**SOURCE DOCUMENT**

>>>

Tuesday, January 20, 2009

On Hope, Change

I am on my lunch break right now, watching the Inaugural luncheon and getting ready for the parade to tie a big bow on the meat of the day's events. Sure there are plenty of parties to keep an eye on tonight, but as far as the big ticket items go, we're getting to the end of the road.

From election night to today, I've been thinking a lot about the man I helped to elect and how all of this fits into the big picture. More to the point, I've been keeping an eye on how the transition unfolded with regards to the people around me who didn't vote for Obama this time.

Of the endless Facebook sniping from both sides it boiled down to two refrains:

1.) Anyone who voted for Obama is blindly following his cult of celebrity and variants on the Internet rumors.
2.) Anyone who didn't is a close-minded racist who was an idiot for continuing to support former President Bush.

None of these ideas are fully formed for me yet, but I have a few rhetorical questions that I keep coming back to:

* What's so bad about idealism? I know it's shorthand for youth, inexperience and blind stupidity, but at its base levels, what is so bad about aspiring to the ideal?
* For that matter what's so damaging about a candidate who trades in hope for the country and its citizens? I can see skepticism, but on its own, hope isn't such a bad thing.

My wife watched the Oath of Office from a crowded waiting room at the University of Chicago Hospitals in Hyde Park and said she was moved by being in such a diverse group as they watched the ceremony.

<<<

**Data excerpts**
>>>

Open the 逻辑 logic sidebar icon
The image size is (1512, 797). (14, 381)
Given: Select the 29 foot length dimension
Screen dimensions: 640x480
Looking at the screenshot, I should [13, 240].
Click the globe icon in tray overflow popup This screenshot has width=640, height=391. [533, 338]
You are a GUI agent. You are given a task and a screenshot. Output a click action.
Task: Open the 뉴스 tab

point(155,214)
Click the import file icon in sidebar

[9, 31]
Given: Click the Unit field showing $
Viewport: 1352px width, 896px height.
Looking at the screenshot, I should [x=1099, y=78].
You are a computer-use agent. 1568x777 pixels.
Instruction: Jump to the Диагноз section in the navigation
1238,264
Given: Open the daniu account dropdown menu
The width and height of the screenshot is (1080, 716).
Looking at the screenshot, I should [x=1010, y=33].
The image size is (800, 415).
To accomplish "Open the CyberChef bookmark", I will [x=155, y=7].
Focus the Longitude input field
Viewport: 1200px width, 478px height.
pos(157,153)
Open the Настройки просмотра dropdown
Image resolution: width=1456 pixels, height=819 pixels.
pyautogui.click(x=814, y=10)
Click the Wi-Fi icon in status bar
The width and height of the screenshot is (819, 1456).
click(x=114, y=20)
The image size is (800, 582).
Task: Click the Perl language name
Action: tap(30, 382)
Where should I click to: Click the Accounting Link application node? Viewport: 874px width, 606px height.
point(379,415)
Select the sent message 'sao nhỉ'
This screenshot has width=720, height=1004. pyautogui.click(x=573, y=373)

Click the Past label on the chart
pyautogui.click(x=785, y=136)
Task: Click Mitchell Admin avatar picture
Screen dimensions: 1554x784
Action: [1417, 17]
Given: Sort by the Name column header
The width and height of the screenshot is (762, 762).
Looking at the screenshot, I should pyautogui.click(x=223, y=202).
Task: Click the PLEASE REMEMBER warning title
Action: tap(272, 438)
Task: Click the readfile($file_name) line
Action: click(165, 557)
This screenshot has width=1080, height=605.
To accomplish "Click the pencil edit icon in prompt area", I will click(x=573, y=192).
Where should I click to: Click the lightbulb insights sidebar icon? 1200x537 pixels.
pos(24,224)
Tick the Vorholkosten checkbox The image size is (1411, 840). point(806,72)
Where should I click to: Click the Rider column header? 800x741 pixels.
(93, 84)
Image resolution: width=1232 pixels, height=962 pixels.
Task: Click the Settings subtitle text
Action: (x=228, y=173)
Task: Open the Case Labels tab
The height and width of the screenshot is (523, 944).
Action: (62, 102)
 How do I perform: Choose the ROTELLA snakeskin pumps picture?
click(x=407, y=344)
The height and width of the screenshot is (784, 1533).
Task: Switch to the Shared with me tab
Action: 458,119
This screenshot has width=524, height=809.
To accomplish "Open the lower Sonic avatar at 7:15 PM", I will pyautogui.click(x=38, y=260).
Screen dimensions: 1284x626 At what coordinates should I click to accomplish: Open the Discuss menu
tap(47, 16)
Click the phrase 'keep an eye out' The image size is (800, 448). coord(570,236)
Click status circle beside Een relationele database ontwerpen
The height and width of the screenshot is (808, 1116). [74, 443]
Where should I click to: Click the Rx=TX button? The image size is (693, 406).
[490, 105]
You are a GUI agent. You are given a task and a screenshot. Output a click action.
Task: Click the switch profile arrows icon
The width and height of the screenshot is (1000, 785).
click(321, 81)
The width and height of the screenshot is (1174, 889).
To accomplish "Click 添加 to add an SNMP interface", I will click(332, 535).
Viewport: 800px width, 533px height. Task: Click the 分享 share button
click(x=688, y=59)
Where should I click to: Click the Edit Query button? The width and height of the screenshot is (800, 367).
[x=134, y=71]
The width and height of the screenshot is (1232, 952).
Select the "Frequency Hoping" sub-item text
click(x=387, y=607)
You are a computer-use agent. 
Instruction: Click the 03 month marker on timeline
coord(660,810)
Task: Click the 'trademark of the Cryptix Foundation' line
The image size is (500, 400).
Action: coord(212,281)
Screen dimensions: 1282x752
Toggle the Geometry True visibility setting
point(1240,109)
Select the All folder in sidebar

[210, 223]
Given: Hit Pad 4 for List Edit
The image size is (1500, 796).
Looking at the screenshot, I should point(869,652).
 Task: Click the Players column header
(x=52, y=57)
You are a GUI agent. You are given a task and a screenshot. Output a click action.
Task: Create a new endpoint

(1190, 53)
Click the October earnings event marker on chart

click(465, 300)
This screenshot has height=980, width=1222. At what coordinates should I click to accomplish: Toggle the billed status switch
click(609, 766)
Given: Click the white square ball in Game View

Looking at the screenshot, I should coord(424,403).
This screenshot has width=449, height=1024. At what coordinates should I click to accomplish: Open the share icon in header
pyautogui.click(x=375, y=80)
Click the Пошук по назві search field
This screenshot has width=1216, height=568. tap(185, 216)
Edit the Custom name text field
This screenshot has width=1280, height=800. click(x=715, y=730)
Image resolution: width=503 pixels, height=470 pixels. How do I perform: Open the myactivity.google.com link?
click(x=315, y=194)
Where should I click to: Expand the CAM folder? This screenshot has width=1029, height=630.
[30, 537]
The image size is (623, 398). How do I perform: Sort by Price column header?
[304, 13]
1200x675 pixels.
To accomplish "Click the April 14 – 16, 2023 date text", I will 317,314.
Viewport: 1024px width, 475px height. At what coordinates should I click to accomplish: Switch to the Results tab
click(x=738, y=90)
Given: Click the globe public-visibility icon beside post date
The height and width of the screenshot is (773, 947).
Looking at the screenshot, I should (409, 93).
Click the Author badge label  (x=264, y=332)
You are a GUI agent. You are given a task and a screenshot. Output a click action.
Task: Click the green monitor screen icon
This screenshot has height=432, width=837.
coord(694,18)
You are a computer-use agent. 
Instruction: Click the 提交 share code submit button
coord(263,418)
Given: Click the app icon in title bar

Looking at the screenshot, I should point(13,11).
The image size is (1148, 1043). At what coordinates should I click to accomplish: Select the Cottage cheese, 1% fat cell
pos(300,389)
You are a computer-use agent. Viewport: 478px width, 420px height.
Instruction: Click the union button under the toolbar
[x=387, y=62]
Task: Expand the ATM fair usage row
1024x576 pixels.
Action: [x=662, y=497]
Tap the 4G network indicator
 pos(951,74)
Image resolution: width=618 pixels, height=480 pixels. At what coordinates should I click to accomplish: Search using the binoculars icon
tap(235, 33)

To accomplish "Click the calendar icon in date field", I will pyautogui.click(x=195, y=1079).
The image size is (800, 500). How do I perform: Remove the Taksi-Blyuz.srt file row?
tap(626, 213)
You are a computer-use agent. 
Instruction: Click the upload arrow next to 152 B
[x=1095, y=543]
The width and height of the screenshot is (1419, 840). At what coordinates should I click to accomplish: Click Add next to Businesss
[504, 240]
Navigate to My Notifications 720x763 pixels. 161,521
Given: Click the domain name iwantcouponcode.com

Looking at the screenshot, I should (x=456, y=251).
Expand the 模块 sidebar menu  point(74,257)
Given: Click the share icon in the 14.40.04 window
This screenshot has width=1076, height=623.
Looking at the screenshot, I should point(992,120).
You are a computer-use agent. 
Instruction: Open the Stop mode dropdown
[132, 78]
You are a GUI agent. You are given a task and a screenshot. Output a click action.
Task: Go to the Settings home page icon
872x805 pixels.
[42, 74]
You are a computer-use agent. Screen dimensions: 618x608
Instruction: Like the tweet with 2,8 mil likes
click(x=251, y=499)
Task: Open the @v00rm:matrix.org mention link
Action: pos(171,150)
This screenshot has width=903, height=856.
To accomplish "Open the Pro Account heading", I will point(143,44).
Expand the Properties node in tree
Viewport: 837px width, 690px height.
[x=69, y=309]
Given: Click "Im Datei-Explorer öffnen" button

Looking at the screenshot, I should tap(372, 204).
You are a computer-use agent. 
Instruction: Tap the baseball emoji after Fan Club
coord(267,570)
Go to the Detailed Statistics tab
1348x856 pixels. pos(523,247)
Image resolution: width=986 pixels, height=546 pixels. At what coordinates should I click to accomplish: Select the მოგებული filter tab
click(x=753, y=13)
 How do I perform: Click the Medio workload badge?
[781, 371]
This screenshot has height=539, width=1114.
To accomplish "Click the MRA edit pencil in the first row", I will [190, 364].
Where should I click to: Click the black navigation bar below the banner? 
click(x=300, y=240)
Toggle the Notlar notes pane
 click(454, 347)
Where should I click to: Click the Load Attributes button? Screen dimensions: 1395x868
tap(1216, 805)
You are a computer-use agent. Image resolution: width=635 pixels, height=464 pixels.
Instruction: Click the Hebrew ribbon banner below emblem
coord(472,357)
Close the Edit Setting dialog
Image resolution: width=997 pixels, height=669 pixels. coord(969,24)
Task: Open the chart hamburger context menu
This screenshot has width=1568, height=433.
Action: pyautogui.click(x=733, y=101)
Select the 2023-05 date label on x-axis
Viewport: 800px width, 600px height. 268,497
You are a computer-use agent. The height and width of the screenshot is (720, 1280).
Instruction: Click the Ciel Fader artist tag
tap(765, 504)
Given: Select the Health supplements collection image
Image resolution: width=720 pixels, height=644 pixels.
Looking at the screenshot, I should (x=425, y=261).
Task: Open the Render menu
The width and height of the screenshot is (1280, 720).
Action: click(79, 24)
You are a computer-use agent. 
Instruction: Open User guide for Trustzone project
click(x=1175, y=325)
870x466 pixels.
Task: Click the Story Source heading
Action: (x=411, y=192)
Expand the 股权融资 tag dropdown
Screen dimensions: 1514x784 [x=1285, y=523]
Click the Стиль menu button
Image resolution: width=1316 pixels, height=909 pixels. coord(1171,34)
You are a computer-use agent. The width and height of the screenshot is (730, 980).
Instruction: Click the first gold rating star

<<<

**COMPLETE THE FOLLOWING**
A: In the inauguration-day post, where did the writer's wife watch the Oath of Office?
B: Write the next part of the inauguration-day blog post, picking up after its final sentence.

**WRITTEN RESPONSES**
A: In a crowded waiting room at the University of Chicago Hospitals in Hyde Park.

B:
I was in the Pioneer Court in the shadow of the Tribune Tower with a small group of people who gathered to watch on two mobile big screens set up for the event. Many people brought their children to watch the event and more than a few tears were shed as President Obama addressed the country for the first time.

While much has been written and discussed about this being a new day for the United States and the sea change in America's political and social landscape, I believe that any president has a hard time making sweeping changes. That's not a bad thing, it's just the way our government is constructed and I wouldn't change that if given the chance.

To all of those who claim that he hasn't done anything of substance and doesn't deserve the adoration, that's a valid point. However, making a change politically is quite different from making a difference in the culture at large.

When it comes to that point, convince me that he hasn't done so already.